(Reading text Opens)

Closed orbits: Masur’s theorem

The more general point of view of translation surfaces allows us more freedom of argument in proving things about our original, more restricted context.

For instance: a theorem of Masur states that periodic orbits exist on every translation surface; in fact, there are infinitely many. In fact, he proves even more: the number of periodic orbits of length N grows quadratically in N. If our translation surface did in fact come from a polygonal billiard system, these periodic orbits project down to closed trajectories.

The proof uses the idea of “changing the translation structure while preserving the affine structure”, as J. Smillie’s survey describes it:

Closed orbits can be detected geometrically via the presence of cylinders—subsets of our translation surface isometric to S^1 \times I. If we fix the genus, area, and singularity data for our surface, the translation surface can only have large diameter if it contains a (long) cylinder. In particular, if our translation surface had area greater than some universal constant D, we have our cylinder, and hence a closed orbit.

(Reading text Closes)
(Source material Opens)

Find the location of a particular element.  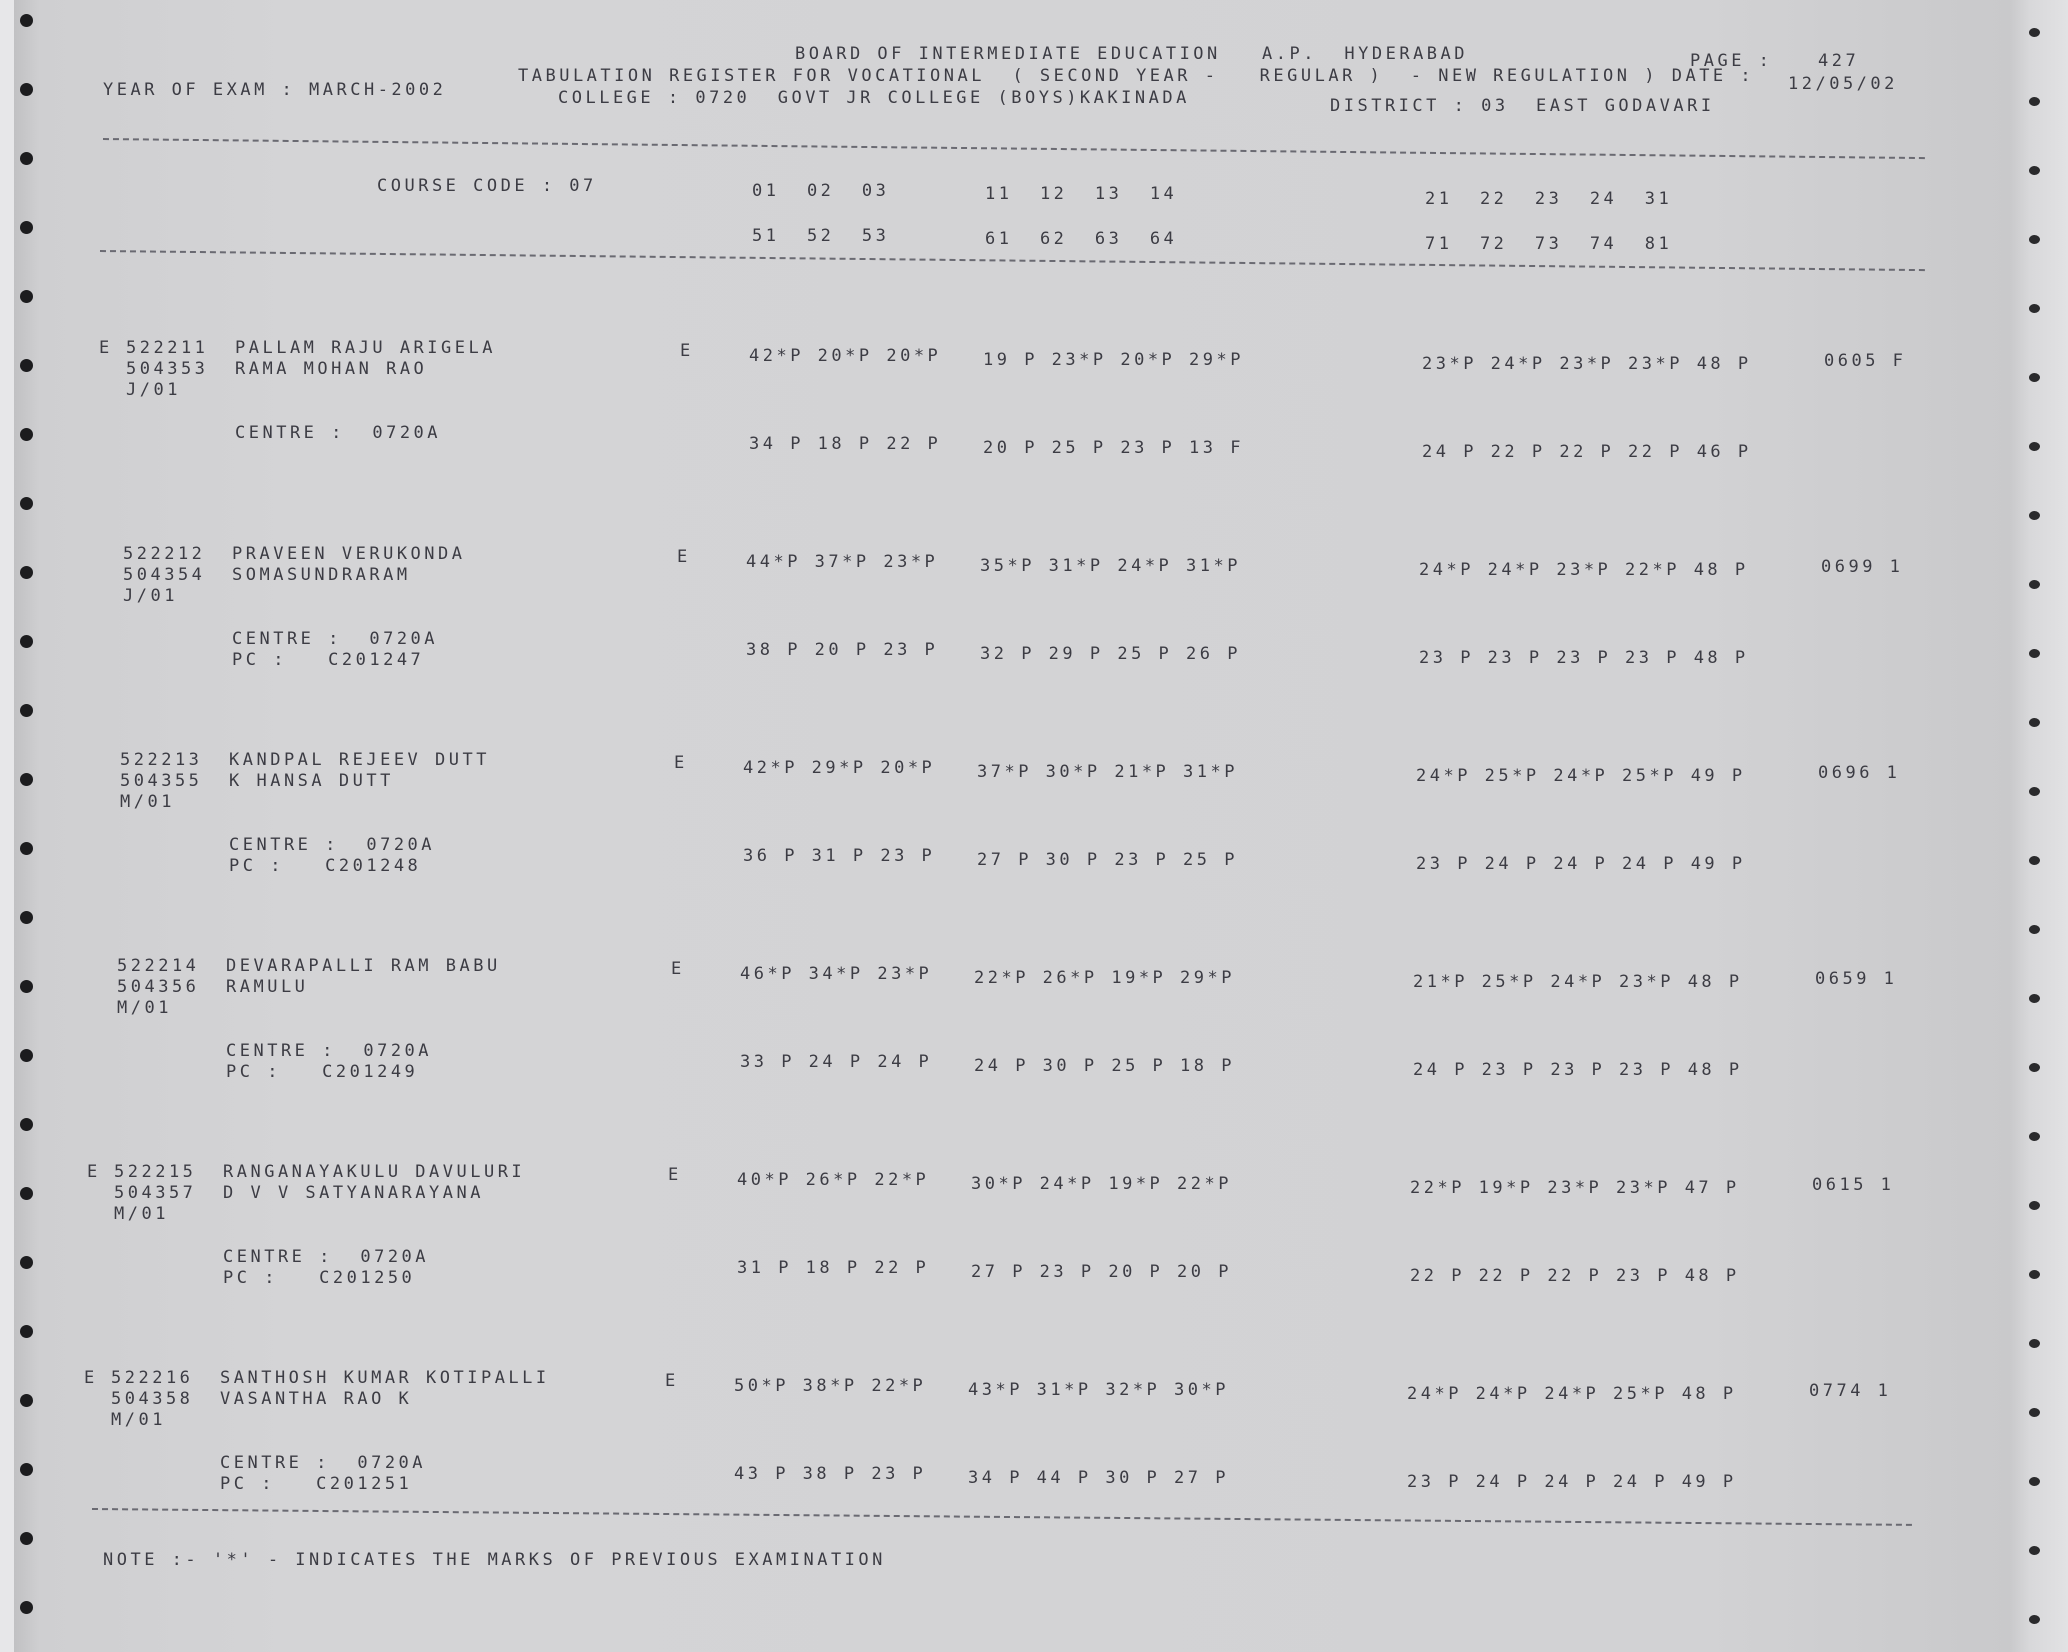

(Source material Closes)

### Task statement
Echo the passage on Masur's theorem word for word, from "Closed orbits can" up to and including "a closed orbit.".

### Solution for this task
Closed orbits can be detected geometrically via the presence of cylinders—subsets of our translation surface isometric to S^1 \times I. If we fix the genus, area, and singularity data for our surface, the translation surface can only have large diameter if it contains a (long) cylinder. In particular, if our translation surface had area greater than some universal constant D, we have our cylinder, and hence a closed orbit.